YOUR GOAL
Although pictures appear in the data, the answer should contain only the lines from its start through the line with "Given: Click the シルバー：ロジウムコーティング line", written out exactly.

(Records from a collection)
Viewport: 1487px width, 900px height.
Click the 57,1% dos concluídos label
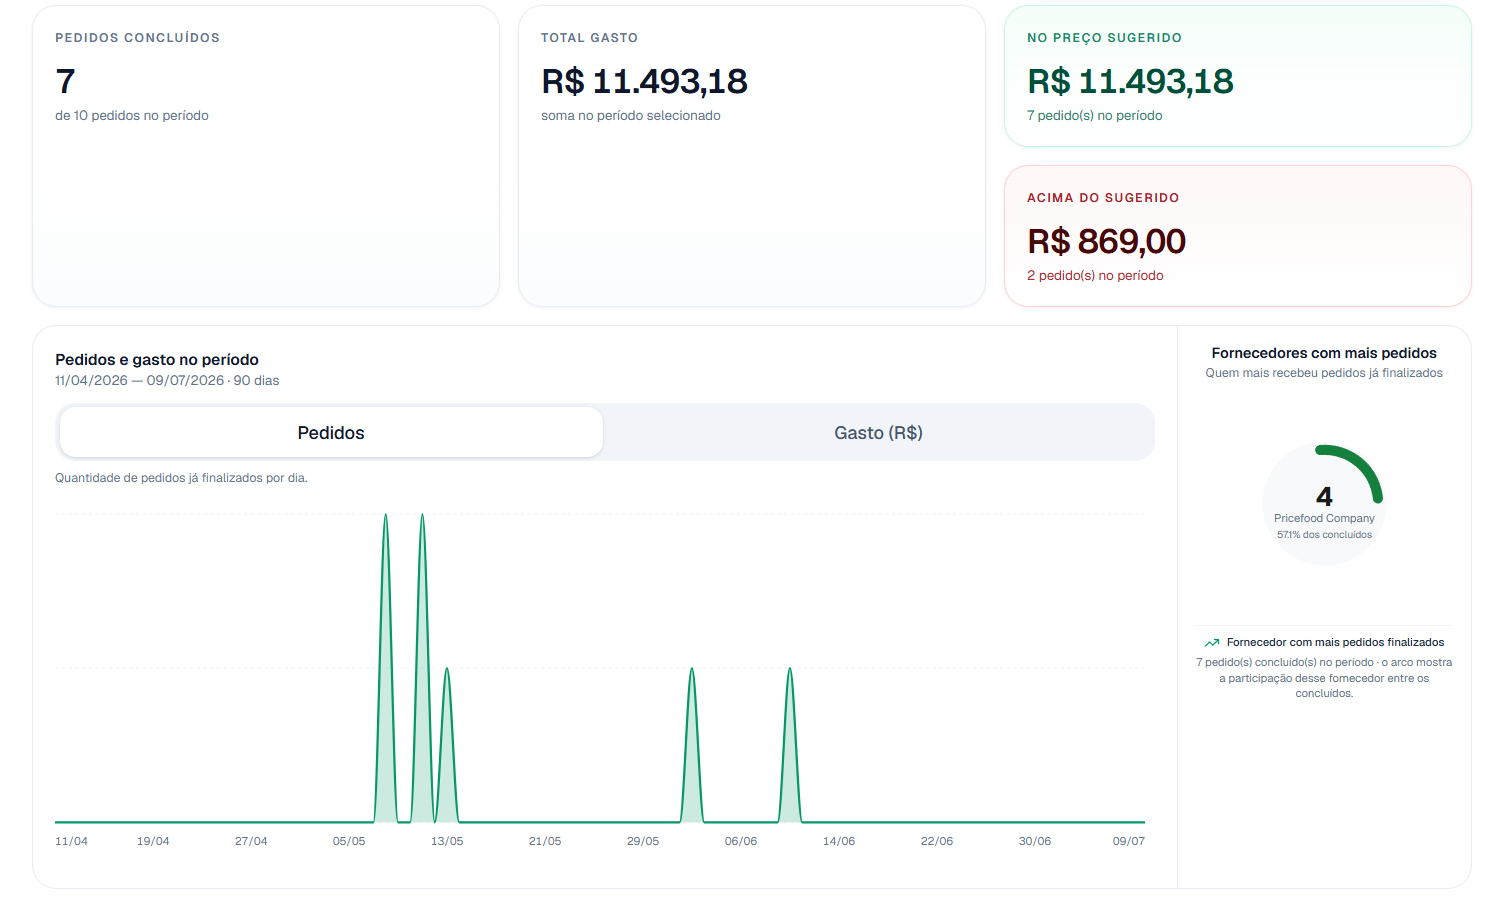click(1324, 535)
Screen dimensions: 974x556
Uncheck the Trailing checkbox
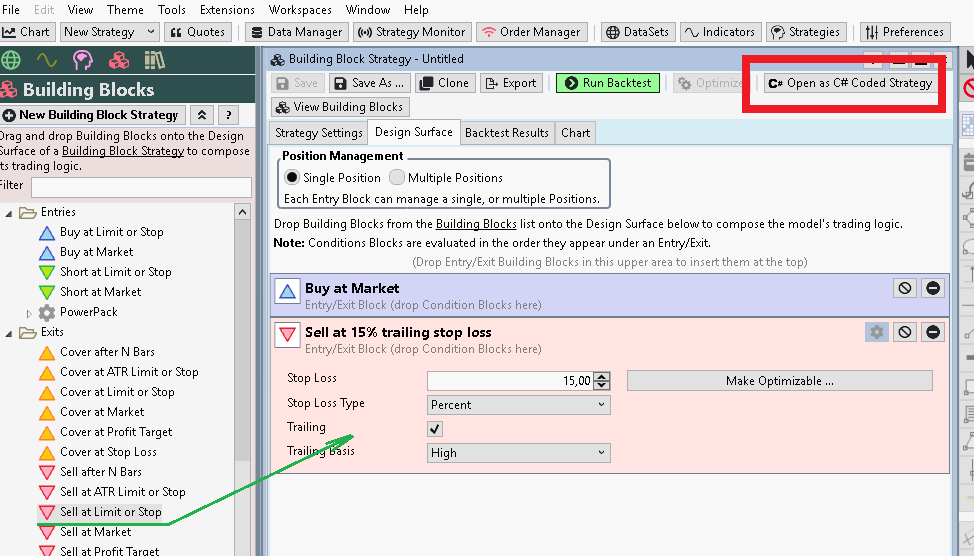(435, 429)
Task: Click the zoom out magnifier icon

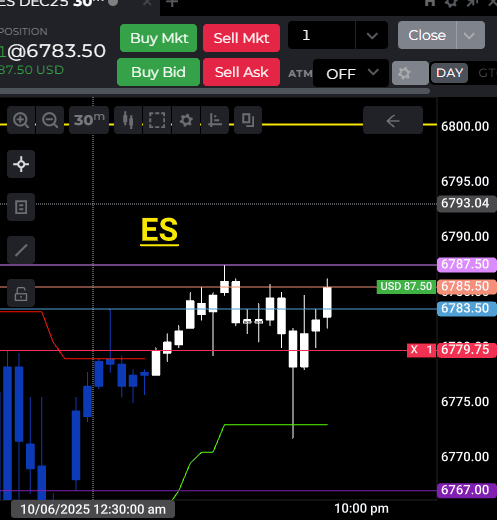Action: (x=50, y=120)
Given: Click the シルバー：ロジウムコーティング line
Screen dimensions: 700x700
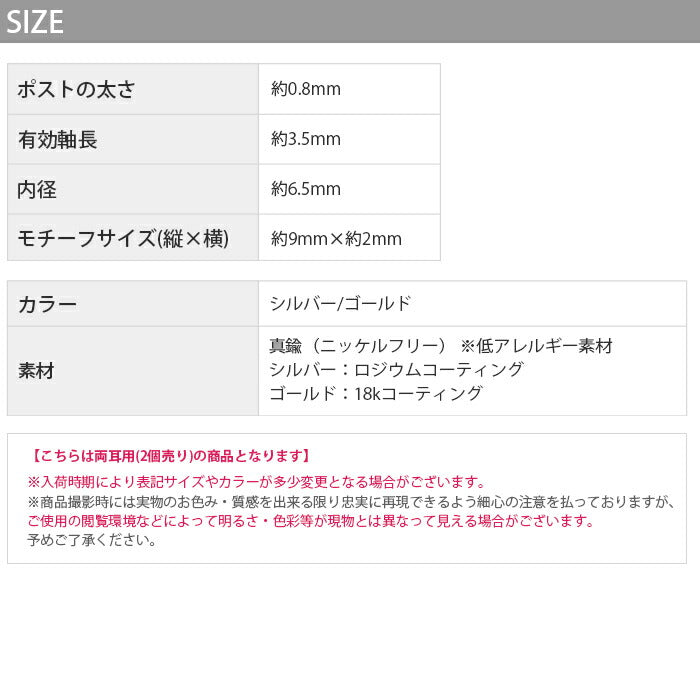Looking at the screenshot, I should point(396,370).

RESPONSE AREA
Viewport: 1487px width, 900px height.
Click the 57,1% dos concluídos label
click(1324, 535)
Screen dimensions: 974x556
Uncheck the Trailing checkbox
(435, 429)
Task: Click the zoom out magnifier icon

Action: (x=50, y=120)
Given: Click the シルバー：ロジウムコーティング line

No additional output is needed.